Es handelt sich um eine ohnehin kleine, wie sie es nennen, KlassikBühne im Cranach-Haus: das Weimarer Theater im Gewölbe, dessen Kerngeschäft auch im zwanzigsten Jahr Stücke von, nach und über Goethe und Schiller sind. Es ist nun das erste weit und breit, das, seit einer Woche schon, wieder spielt.
Da kann man schon mal a priori pathetisch werden, sofern man hier etwas entbehrte. Jemand maskiert und demaskiert und markiert für uns mit Lust sein Inneres. Zeigt Gesicht und Gesichter, während wir die unseren verhüllen müssen.
Dreißig Zuschauer mit ganz vorschriftsmäßigem Mund-und NasenSchutz. Damit ist eine Vorstellung, die sonst mehr als das Dreifache vertrüge, in diesen Zeiten schon ausverkauft. Und das Privattheater, bislang durch jedes Raster einer Corona-Soforthilfe gefallen, kämpft derart weiter ums Überleben.
Das ist nicht Werthers Kampf. Lieber will der sich sterben sehen, als das, was er für die einzig wahre Liebe hält. Das alles gilt Lotte. Die, anderweitig bodenständig gebunden, stellt er auf den unerreichbar hohen Sockel: als seinen Engel, seine Göttin, Angebetete. „Alle Begier schweigt in ihrer Gegenwart.“Goethes Werther liebt literarisch. Erich Kästner würde sagen: vegetarisch.

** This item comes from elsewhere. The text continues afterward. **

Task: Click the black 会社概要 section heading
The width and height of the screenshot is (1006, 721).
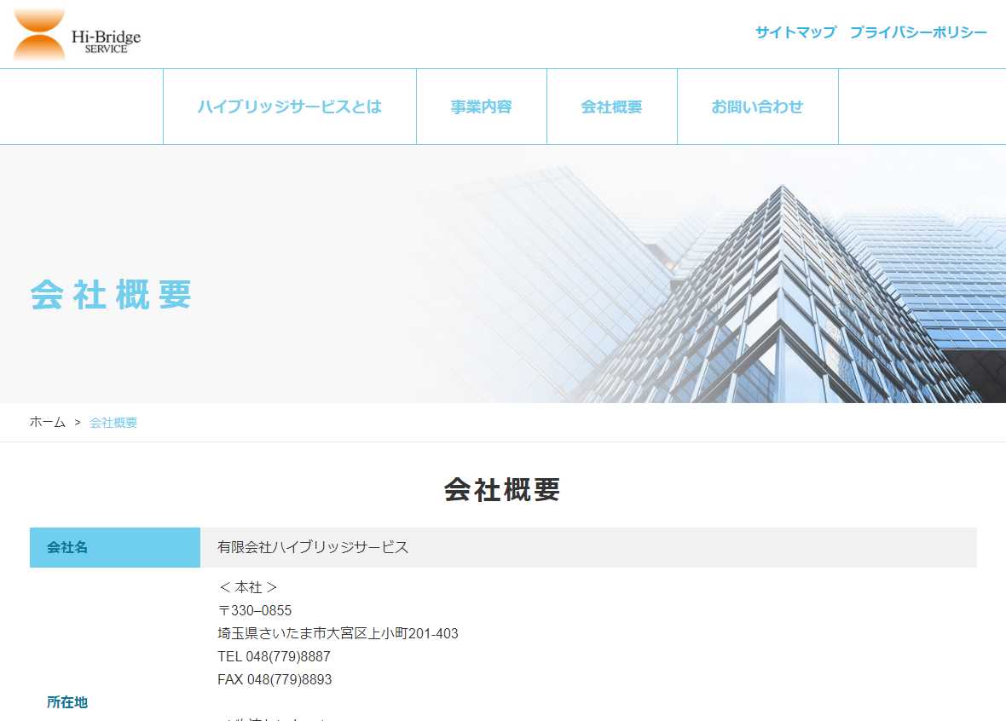Action: coord(502,490)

Was in Lotte vorging, lesen wir beim „Herausgeber“der Briefe an Wilhelm, „getrauen wir uns kaum mit Worten auszudrücken“. Walter Hesse (alias Detlef Heintze) traut sich. Manchmal. „Jaa, er war mir schon liebgeworden damals“, legt er ihr in den Mund. „Aber Liebe?“Und: „Seine Vergötterung gegenüber allem, was ich tat, war mir manchmal direkt unangenehm.“
Das ist, wie es im Untertitel dieses Monodramas heißt, Lottes Version der unsterblichen Geschichte. Es sind dann aber doch, nicht nur dem Titel nach, „Die Leiden des jungen Werther“, vorgetragen von der Frau, die damit leben muss, dass sich einer ihretwegen das Leben nahm.
Ihre Version ist mit der seinen, alles in allem, ziemlich deckungsgleich. Es ist eher eine Variation.

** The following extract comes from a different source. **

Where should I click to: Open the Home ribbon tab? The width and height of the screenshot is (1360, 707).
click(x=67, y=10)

Hesse hat Goethe umarrangiert. Von ihm emanzipiert hat er sich nicht. Also kann sich Lotte auch nicht von Werther emanzipieren. Vielmehr wird sie solange in dessen Schule der theatralischen Empfindsamkeit geschickt, bis sie ihn verinnerlicht hat. Sie distanziert sich weniger von ihm als mehr von denen, die sich von ihm distanzierten. So hat es Regine Heintze inszeniert. So spielt es, mit Emphase, Anna Stock.
Sie tritt auf im körperlangen weinroten Biedermeierkleid mit Hammelkeulenärmeln, läuft aber darunter barfuß über’n Kunstrasen. Sie ist mit ihrem blonden gewellten Haar ein irdischer, ein bürgerlicher, bisweilen ein störrischer Engel.

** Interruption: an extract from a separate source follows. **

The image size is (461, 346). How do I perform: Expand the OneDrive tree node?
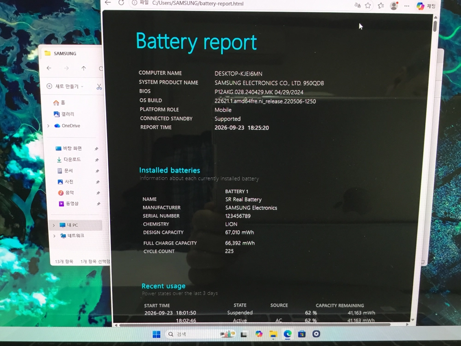point(48,126)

Ihre berühmte blassrote Schleife hat sie mitgebracht und seine Briefe, Briefe, Briefe. Die einen liest sie wie zum hundertsten, andere aber wie beim ersten Mal. Über einen von liebestrunkenem und lebensmüdem Inhalt bricht sie in Tränen aus. „Ich wusste von all dem nichts.“Das ist natürlich ein Selbstbetrug. Und Selbstmitleid ist’s obendrein.
Denn da kocht ja schon ein alter innerer Konflikt neu auf, den Anna Stocks Lotte vergeblich runterspielen und weglächeln will. Große Augen, offen stehender Mund – Angst und Schrecken fahren ihr in die Glieder. Woran es ihr leider gebricht, ist die Wut auf Werthers egozentrische, besitzerheischende Liebe, zu der sie allen Grund hätte.
Am Ende, nach einem Stündchen, geht sie ohnmächtig. Und wir hören eine Männerstimme und einen Schuss. Werther, der den Schuss nicht gehört hat, hat in „Lottes Version“das letzte Wort. Das ist schon etwas ärgerlich.